In addition to @Deduplicator good advice, need to scale the j
offset by size
.
This code also changes the j
calculation. I do not think what you have will work well.
#include <stdlib.h>
static void shuffle(void *array, size_t n, size_t size) {
// This if() is not needed functionally, but left per OP's style
if (n > 1) {
char *carray = array;
void * aux;
aux = malloc(size);
size_t i;
for (i = 1; i < n; ++i) {
size_t j = rand() % (i + 1);
j *= size;
memcpy(aux, &carray[j], size);
memcpy(&carray[j], &carray[i*size], size);
memcpy(&carray[i*size], aux, size);
}
free(aux);
}
}
Clarify the weakness of size_t j = i + rand() / (RAND_MAX / (n - i) + 1);
Substituting rand()
with the values 0
to RAND_MAX
in the formula will generate a sample distribution. Example (i=0, n=30265, RAND_MAX=2147483647) generates the values j = 0 to 30263
, 70957 times each and j = 30264
= 41000. This is a bad case and likely not the worst case.
Using size_t j = i + r%(n-i);
generates a nearly uniform result.
Example (i=0, n=30265, RAND_MAX=2147483647) generates the values j = 0 to 307
, 70957 times each and j = 308 to 30264
= 70956 times.

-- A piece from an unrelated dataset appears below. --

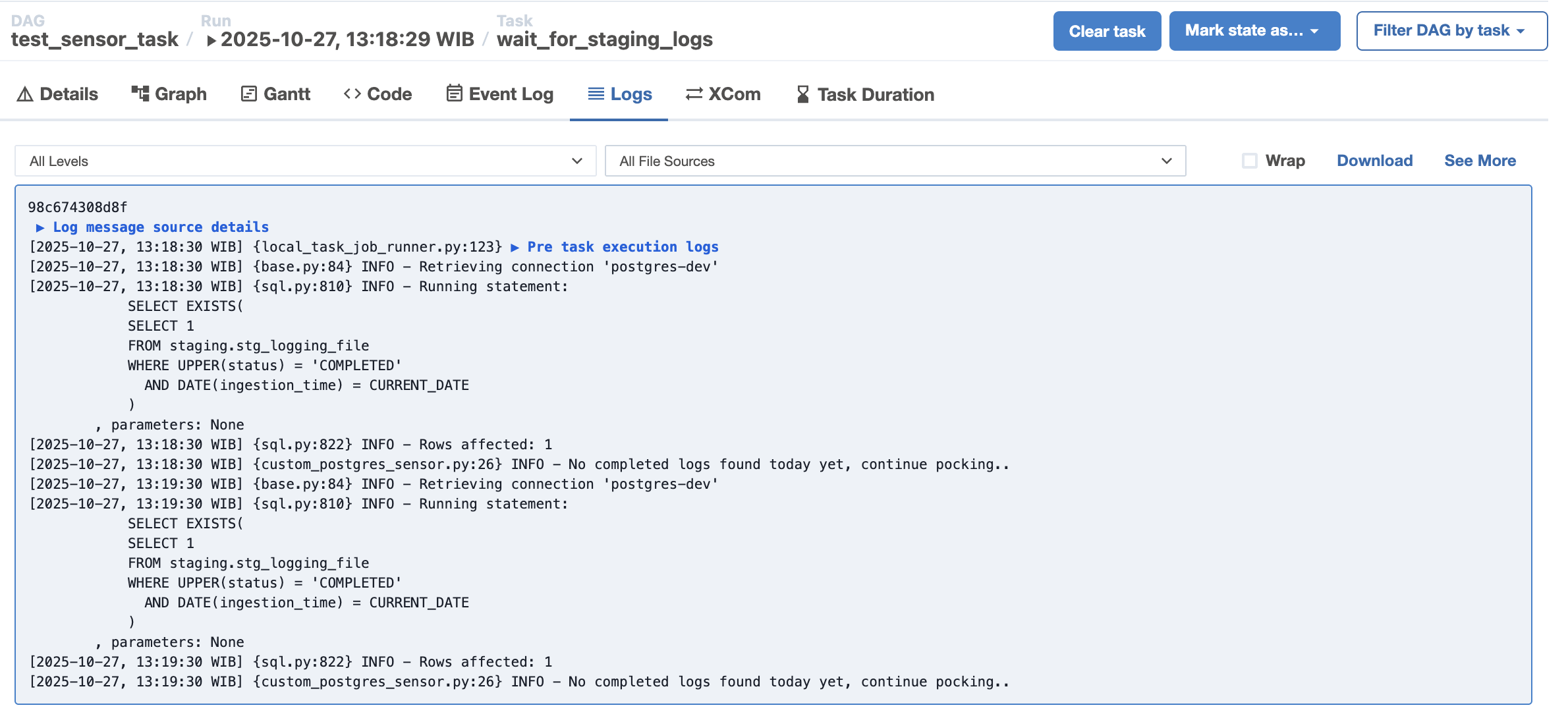Open the All Levels dropdown
This screenshot has height=722, width=1568.
pos(305,161)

Methods exist to compensate for this small bias. Many SO postings.
Note: Inherit weaknesses in a poor rand()
are not fixed by either of these methods, but method selection can make things noticeably worse when trying to use a sub-range of 0
to RAND_MAX
[Edit]
Holes appear with size_t j = i + rand() / (RAND_MAX / (n - i) + 1);
Somewhere about n > sqrt(RAND_MAX)
and i=0
, values near n
will not be generated. Example: (i=0, n=104643, RAND_MAX=2147483647)
does not generate values 104638 to 104642.